14 March 2011

Auto-Environments, II













Despite my glib remarks of earlier -- yes, there are certain sensibilities (aesthetic, cultural, temperamental, etc.) that are very specific to their era. Possessing an character whose "aura" can't be revived or duplicated via any degree of retro- recycling, can't be fully accessed or comprehended once its moment has passed and faded. It's what we talk about when we use the term zeitgeist -- the distinct and definitive hallmarks of a given epoch, and how they were formulated or embodied across the spectrum of cultural artifacts (be they archetypal or anomalous).

The images featured here and in the previous post are from the portfolio of the Archigram group, a firm of designers who were active in London throughout the 1960s. Plenty more where those came from in the Archigram Archival Project, here.










It was an problematic decade for architecture, the 1960s -- a pivotal decade. One could argue that it was the decade in which modernism's momentum began to run aground. Sure, plenty of modernist architecture was still being designed and erected. But by this point, it had settled into orthodoxy and redundancy -- as manifest in rote, unimaginative reiterations of standard formulae and a proliferation of bland, by-the-numbers designs.

It was a schizophrenic era as well, because a next-gen of theorists and practitioners were entering the field, many of who were dissatisfied with the status quo and viewed modernist ideas as obsolete and insufficient for addressing the dynamics of needs and dynamics of contemporary society. The problem with modernism, some argued, was that it was predicated on bygone notions of social evolution and a misguided faith in the inevitable course of industrial development. Like some of their peers, the architects behind Archigram viewed late-capitalist, consumer society with a degree of critical skepticism, yet still ventured to incorporate many of its vernacular elements into it own proto- postmodern style of designerly "adhocism." Concerned with the difficulties posed by an increasing concentration of urban populations, the Archigram architects envisioned solutions that emphasized a modular (and podular) approach to architecture and urban growth, for a future in which populations would become increasingly mobile and nomadic -- as exemplified in the group's noted designs for Walking and Plug-In cities.

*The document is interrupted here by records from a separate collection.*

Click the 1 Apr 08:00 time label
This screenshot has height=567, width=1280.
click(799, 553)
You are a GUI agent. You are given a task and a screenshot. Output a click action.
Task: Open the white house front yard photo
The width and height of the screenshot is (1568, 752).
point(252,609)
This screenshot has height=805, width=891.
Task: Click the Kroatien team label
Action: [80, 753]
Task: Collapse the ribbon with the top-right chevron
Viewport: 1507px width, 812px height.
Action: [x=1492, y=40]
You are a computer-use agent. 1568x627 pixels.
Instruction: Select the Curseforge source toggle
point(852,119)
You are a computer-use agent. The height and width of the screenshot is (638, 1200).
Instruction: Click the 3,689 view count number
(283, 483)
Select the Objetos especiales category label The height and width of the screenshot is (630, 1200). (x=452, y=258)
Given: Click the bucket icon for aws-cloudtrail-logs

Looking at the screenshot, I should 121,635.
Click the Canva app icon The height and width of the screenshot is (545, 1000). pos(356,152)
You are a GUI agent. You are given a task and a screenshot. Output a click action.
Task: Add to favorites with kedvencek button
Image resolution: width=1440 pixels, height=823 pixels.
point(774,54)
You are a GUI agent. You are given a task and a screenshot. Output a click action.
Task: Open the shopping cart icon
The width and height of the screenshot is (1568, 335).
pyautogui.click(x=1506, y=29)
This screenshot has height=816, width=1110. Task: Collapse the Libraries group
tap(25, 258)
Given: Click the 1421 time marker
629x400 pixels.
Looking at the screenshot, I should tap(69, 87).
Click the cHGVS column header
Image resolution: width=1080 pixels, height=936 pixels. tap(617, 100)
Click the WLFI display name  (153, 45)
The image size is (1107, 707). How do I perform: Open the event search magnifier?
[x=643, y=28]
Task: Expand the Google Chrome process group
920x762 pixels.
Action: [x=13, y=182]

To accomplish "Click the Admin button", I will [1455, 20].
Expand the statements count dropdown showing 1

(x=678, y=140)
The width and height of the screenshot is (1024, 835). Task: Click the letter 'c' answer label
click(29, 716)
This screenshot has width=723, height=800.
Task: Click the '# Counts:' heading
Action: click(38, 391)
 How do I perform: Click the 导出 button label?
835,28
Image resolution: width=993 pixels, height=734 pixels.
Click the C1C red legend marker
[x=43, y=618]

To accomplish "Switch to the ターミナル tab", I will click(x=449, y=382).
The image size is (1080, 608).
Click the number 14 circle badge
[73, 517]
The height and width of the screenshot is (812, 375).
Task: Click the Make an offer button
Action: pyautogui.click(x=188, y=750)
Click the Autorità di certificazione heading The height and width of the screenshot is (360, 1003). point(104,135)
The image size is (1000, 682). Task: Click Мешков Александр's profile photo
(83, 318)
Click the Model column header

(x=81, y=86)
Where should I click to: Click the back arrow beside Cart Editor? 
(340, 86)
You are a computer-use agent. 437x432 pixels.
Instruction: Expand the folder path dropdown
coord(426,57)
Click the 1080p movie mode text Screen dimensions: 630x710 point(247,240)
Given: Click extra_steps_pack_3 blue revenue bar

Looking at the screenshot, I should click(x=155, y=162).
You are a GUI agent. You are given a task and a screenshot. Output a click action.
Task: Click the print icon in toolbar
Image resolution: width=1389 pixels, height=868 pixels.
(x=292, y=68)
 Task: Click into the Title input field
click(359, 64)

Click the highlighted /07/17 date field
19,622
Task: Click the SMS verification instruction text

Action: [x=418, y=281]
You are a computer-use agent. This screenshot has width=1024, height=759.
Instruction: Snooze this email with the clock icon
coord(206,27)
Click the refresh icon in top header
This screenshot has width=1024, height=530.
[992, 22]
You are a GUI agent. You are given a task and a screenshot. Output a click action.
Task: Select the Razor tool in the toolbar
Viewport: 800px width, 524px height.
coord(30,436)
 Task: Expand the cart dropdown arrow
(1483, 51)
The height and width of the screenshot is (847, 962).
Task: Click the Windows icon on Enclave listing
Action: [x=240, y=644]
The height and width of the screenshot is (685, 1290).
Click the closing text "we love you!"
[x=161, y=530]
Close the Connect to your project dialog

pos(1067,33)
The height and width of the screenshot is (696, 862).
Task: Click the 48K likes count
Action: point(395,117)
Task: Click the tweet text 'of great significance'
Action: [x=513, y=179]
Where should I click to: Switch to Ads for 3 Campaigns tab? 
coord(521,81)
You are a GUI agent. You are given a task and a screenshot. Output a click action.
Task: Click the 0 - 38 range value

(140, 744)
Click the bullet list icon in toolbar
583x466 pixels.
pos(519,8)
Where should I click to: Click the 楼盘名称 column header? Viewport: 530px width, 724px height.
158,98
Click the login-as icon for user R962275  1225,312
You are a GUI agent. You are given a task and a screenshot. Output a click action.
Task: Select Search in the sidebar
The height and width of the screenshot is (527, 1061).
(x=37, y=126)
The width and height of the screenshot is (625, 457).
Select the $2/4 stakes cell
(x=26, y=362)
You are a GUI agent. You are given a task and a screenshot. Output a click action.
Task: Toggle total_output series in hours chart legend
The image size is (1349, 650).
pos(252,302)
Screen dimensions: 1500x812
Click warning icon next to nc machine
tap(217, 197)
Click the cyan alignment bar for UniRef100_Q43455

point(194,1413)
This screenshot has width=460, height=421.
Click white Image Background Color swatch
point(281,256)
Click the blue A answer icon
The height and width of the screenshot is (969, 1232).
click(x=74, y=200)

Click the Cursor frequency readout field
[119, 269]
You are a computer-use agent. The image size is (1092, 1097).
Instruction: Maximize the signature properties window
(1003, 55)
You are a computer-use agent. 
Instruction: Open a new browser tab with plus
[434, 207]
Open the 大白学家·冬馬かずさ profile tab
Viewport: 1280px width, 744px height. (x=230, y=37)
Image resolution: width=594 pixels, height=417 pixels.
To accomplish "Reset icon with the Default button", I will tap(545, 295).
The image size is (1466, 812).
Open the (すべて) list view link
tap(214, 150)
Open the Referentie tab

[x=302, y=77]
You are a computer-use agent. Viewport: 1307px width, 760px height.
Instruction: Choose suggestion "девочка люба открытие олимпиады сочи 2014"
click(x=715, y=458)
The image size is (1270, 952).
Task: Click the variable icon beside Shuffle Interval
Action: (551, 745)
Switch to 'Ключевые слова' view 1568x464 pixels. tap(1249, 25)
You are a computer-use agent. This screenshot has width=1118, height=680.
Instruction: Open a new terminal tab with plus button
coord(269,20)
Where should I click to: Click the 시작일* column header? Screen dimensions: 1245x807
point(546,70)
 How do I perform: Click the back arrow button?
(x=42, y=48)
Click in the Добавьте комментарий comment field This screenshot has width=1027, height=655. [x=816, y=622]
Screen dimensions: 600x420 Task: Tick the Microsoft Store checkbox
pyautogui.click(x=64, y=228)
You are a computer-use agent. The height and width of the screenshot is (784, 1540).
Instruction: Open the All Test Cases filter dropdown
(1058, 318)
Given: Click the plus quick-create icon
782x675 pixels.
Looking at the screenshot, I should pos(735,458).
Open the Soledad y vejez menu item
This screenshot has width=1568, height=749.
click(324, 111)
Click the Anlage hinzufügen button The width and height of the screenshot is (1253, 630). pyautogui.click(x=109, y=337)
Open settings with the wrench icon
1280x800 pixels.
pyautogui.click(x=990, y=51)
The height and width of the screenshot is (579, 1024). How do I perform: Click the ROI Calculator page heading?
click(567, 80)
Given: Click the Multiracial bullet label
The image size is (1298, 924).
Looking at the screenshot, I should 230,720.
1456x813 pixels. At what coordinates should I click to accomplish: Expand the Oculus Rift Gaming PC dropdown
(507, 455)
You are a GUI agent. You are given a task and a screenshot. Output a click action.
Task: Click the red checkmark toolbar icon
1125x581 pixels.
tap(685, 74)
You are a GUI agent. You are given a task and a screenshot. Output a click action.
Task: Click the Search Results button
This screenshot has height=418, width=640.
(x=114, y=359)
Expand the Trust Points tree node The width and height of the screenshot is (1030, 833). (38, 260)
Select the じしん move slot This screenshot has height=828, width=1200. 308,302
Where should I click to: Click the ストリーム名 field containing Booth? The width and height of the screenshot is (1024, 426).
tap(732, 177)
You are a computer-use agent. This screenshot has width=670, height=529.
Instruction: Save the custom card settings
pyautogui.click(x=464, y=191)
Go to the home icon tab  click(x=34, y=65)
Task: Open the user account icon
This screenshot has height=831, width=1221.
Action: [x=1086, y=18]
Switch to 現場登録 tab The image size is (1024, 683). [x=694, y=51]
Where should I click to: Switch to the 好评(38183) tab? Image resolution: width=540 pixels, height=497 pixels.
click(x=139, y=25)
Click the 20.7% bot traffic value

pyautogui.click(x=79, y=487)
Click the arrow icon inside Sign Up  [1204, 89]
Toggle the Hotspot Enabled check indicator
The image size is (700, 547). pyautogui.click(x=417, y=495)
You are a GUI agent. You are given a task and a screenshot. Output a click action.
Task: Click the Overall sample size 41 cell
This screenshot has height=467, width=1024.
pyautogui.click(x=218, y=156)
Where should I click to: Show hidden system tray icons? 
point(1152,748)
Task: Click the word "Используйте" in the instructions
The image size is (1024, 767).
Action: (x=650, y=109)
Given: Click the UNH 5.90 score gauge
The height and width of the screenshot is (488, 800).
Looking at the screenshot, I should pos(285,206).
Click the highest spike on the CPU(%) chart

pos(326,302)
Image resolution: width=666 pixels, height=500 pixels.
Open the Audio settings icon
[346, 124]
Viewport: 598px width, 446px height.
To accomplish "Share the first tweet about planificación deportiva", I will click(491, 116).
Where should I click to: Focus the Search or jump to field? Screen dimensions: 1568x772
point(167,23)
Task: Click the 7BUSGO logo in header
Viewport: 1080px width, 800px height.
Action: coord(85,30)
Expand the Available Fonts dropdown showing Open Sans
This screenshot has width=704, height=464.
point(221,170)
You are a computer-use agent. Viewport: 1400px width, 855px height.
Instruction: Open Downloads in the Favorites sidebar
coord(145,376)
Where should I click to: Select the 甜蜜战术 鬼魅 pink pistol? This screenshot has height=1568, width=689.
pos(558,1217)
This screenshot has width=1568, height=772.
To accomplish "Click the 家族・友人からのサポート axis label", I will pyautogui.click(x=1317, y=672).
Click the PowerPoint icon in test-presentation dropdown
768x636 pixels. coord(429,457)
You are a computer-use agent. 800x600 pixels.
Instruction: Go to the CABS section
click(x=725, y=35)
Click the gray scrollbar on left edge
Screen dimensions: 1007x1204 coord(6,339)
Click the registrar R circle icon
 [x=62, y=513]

Unabashedly "avant garde" and "visionary" in nature, many of the projects dreamed up and designed by some of this 1960s new breed were wildly speculative proposals, and existed far outside the realms of likelihood or viability. The work of Archigram -- as well as that of Superstudio and similar visionary design groups of the time -- bring to mind the following passage, recently encountered in James Wines's book De-architecture:

"Many of the functionalist considerations of Modernism survived the 1960s, but the sources of imagery had shifted away from technology and toward human values. Naturally the course of architecture and its attendant theories mirrored the social unrest of the times... While most design manifestos shared the decade emotional fervor and idealism, they also compounded its impotence. Youthful architects... [believed that architecture] should be reclaimed by the people as a statement as a statement of individual identity and ecological responsibility, reversing the trend of cities and suburbs that were devoured by the greed of industrial capital. ...

[T]he young revolutionaries of the 1960s never managed to find an architectural vocabulary that could both change society and offer viable schemes of construction. Instead, their work took the form of eccentric and exotic proposals, such as suburbs of tents and inflatables and horizontal megacities running for hundreds of miles. Like other charismatic radicals of the 1960s..., these designers had their hearts in the right place. But they left no sustained or profoundly influential philosophical heritage. Architects of the era asked many provocative questions and demanded revolutionary changes. Then, for reasons of choice, economics, or failed creativity, they built only a few conventional structures, or didn't build at all.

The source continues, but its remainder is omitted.